[Data to use]:
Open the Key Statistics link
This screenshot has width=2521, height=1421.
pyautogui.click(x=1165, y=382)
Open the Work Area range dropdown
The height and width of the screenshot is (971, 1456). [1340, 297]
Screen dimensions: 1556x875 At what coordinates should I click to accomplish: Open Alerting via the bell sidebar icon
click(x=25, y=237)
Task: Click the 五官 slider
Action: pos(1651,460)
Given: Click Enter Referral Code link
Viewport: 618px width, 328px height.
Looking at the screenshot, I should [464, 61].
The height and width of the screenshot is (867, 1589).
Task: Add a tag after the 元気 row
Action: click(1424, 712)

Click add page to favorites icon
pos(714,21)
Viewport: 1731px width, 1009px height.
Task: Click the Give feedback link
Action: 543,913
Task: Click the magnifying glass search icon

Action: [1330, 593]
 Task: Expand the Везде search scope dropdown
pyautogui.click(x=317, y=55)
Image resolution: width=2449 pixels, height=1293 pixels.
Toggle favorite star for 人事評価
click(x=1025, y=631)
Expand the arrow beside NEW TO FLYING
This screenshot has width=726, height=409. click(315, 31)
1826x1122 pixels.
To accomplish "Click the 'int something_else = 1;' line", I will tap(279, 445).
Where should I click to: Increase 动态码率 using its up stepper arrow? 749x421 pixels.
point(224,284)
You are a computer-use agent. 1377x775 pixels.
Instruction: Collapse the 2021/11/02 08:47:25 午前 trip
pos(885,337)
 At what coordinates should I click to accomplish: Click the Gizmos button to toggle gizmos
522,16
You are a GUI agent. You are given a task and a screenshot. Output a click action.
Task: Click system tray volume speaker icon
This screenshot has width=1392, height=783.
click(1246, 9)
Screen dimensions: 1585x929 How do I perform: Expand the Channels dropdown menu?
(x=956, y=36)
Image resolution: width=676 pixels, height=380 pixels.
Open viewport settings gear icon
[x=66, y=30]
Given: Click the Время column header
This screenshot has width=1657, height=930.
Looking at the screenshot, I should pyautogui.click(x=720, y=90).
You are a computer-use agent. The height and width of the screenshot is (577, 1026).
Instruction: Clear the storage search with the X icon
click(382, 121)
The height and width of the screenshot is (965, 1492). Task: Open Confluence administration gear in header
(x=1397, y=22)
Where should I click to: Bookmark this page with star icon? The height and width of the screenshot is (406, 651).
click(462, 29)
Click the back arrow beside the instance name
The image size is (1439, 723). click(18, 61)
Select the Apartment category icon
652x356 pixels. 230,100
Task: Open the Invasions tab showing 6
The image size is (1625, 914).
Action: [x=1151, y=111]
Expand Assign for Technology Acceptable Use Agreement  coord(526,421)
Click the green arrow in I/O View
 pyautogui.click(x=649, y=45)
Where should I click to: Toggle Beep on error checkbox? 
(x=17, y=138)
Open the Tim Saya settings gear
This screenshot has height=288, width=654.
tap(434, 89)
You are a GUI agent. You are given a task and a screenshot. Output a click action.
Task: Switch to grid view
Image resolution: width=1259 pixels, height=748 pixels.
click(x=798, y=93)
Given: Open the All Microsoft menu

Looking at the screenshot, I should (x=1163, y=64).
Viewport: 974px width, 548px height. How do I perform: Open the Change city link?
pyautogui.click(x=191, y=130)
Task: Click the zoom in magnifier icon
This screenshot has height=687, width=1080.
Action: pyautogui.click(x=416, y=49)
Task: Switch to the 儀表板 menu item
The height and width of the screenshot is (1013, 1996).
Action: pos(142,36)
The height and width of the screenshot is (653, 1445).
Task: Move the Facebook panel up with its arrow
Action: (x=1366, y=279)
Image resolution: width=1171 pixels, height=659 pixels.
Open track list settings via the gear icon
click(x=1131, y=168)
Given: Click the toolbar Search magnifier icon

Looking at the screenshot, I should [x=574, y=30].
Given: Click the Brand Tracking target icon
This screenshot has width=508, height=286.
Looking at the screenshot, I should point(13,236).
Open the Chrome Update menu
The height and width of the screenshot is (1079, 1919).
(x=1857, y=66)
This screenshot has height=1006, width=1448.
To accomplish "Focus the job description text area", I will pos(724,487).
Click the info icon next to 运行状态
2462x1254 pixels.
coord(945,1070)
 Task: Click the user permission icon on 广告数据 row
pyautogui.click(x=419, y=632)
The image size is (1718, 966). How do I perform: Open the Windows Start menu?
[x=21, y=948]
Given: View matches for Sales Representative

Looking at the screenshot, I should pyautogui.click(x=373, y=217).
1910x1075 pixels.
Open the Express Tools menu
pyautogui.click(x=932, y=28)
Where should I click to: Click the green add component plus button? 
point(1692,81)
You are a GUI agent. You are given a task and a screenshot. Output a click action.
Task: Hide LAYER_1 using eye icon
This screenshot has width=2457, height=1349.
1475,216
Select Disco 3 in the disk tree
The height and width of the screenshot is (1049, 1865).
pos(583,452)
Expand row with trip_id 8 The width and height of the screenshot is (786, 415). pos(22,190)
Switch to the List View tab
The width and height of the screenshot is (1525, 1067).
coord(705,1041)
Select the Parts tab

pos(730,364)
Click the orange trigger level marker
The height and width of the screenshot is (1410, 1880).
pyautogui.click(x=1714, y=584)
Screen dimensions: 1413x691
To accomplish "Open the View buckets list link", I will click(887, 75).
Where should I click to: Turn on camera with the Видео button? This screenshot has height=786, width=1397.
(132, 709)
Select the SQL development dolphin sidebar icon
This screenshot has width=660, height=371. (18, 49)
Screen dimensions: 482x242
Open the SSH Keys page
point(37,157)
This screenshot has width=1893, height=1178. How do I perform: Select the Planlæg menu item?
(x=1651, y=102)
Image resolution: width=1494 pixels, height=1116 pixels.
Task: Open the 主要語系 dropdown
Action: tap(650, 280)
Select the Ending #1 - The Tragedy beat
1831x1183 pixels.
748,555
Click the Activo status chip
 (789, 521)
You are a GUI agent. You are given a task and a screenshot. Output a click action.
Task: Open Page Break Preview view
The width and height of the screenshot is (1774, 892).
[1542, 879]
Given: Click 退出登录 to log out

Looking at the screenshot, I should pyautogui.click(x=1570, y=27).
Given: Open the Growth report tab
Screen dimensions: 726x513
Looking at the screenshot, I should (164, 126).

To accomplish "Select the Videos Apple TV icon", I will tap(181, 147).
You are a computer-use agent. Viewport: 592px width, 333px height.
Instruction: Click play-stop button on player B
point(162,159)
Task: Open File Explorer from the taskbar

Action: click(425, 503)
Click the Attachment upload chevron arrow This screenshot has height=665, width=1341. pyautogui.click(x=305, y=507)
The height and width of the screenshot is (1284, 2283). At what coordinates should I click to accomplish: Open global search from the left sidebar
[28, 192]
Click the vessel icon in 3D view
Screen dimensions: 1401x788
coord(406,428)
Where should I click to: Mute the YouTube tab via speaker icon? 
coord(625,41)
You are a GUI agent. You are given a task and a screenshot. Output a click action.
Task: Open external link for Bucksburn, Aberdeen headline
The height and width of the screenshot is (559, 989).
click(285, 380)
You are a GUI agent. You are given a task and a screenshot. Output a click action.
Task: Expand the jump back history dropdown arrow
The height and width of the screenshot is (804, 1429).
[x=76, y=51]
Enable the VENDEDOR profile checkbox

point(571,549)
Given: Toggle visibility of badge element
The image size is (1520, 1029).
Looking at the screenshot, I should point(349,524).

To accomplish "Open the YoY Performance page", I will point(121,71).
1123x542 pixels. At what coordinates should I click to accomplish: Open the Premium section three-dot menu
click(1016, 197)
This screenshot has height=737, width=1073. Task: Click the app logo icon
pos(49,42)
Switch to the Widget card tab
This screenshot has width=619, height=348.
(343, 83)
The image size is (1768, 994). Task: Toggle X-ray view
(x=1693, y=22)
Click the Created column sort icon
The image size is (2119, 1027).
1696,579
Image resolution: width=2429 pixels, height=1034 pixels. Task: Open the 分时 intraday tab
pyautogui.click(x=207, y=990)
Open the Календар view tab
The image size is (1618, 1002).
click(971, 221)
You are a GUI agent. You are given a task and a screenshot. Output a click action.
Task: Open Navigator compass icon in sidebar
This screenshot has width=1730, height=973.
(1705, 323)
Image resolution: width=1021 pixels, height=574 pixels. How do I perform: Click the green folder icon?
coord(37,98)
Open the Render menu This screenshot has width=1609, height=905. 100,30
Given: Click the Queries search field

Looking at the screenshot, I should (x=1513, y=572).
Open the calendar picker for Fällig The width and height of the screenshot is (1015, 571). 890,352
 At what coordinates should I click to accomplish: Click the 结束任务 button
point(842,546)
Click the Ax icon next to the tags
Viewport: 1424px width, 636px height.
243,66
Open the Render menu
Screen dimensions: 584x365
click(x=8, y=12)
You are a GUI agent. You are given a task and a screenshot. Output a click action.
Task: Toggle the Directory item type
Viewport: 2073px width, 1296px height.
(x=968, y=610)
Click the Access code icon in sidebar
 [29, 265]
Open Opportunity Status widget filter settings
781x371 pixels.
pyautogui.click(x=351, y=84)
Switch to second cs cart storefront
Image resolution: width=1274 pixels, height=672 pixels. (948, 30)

[Activity]: Starting at the line that contains "Click the Access code icon in sidebar", retype each line through the last one in the records, both included, and add nothing.

[Written solution]:
Click the Access code icon in sidebar
 [29, 265]
Open Opportunity Status widget filter settings
781x371 pixels.
pyautogui.click(x=351, y=84)
Switch to second cs cart storefront
Image resolution: width=1274 pixels, height=672 pixels. (948, 30)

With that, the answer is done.